In the run-up to the merger’s closing just a few weeks ago, the narrative is that the deal was driven by complementary movement into wireless markets like Citizens Broadband Radio Service (CBRS), a huge focus for Arris’s Ruckus Networks division.
“Wireless operators are densifying and entering the broadband market and cable operators are likely to build wireless networks,” BTIG Research analyst Walter Piecyk wrote shortly after the deal was announced. “CommScope and Arris have complementary products that address these diverse sets of service providers.”
But CommScope also covets Arris’s network and cloud division, Heynen said, and hopes that not only will the CCAP/CMTS market continue to grow, but Arris will be able to maintain its dominant market share.
Both of those are big ifs, Heynen said, with upstarts including Harmonic and Nokia developing alternative Distributed Access Architecture solutions for operators and looking to displace leaders Arris, Cisco Systems and Casa Systems.
As operators begin to virtualize cable-access components like CMTS and push these functions out of the plant and closer to the subscriber, “Harmonic has a lot of momentum and is really pushing the envelope” with its virtualized cable access technologies, Heynen said.
The biggest operator client, Comcast, is already moving aggressively in the direction of DAA, he added. “You can save on rack space, you save on power consumption and you save on hardware costs,” Heynen said. “Comcast is going to be a big driver of DAA. The question is, how fast does Comcast move?”
Will the deal deliver CommScope the kind of synergies it needs to rekindle growth? CommScope is projecting $150 million in annual run-rate cost synergies in year three of the merger. But what about sales synergies? The company also expects a 30%-plus boost in adjusted earnings per share in the first full year post-closure, but investment analysts think that figure could be even better.
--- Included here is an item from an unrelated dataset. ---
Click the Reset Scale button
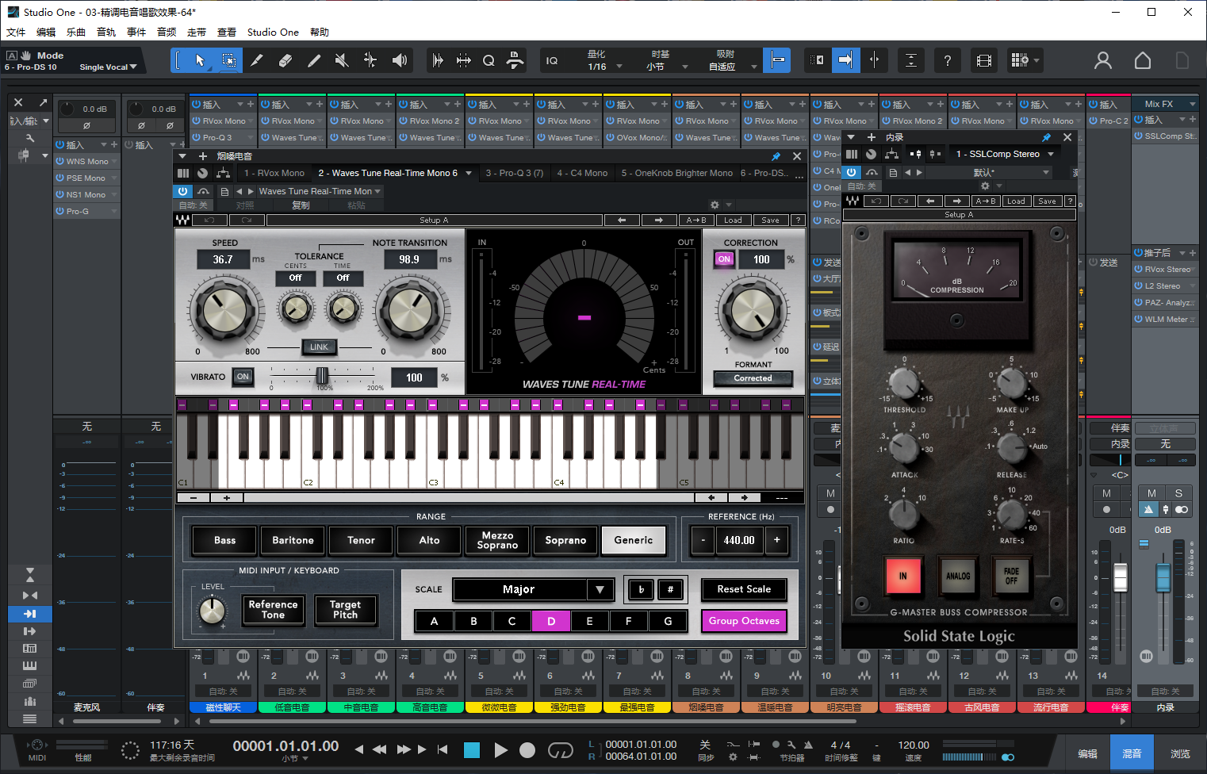 pos(744,589)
With operators pushing fiber ever deeper, “there are obvious synergies in being able to sell the [optical] infrastructure as well as the electronics,” Heynen said.
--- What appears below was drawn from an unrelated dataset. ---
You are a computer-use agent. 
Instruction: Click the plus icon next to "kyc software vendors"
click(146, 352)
“In theory, CommScope should be able to leverage the Arris brand name, at least on the electronics side, and be able to bundle packages of new fiber nodes along with the additional bandwidth operators buy when they purchase Arris equipment,” he said.
CommScope’s stock is still recovering from an abrupt 30% hit it took a year ago, when investors became suddenly aware that its fiber connectivity equipment and mobile solutions sales were slowing down. Indeed, CommScope needed some kind of catalyst to juice sales of fiber, splitters, splicers and everything else that goes into the optical distribution network.
As an example of a potential cross-selling opportunity, Heynen cited the potential of Comcast’s upcoming migration to Full Duplex DOCSIS.
“If Comcast wants to do Full Duplex, it will need to achieve a goal of having only 50 or 60 homes per node,” Heynen said. This is a lofty objective, as fiber nodes typically service around 500 individual homes.
“It will be a phenomenal amount of spending. It’s not going to happen just over two years or five years, but it’s going to happen.”
Is CommScope really going to chuck Arris’s CPE division? Since the moment the deal was announced, the popular assumption has been that CommScope will sell Arris’ Customer Premises Equipment (CPE) business, which as been beset by challenges ranging from global parts shortages to the secular decline of the pay TV set-top.
But Heynen doesn’t see divestiture happening. “Set-tops are a mature business but they’re still a good run rate business if you can manage cost and manage supply chains,” he said. “Certainly, the set-top box market is declining, but it still throws off a lot of cash CommScope didn’t have before.”
Meanwhile, Heynen believes DOCSIS 3.1 gateways also have plenty of near-term potential.
“As much as Comcast and Charter like to say their DOCSIS 3.1 rollouts are over, they’re nowhere near done on the CPE side,” he said. “Most of their customers are still on DOCSIS 3.0 gateways.”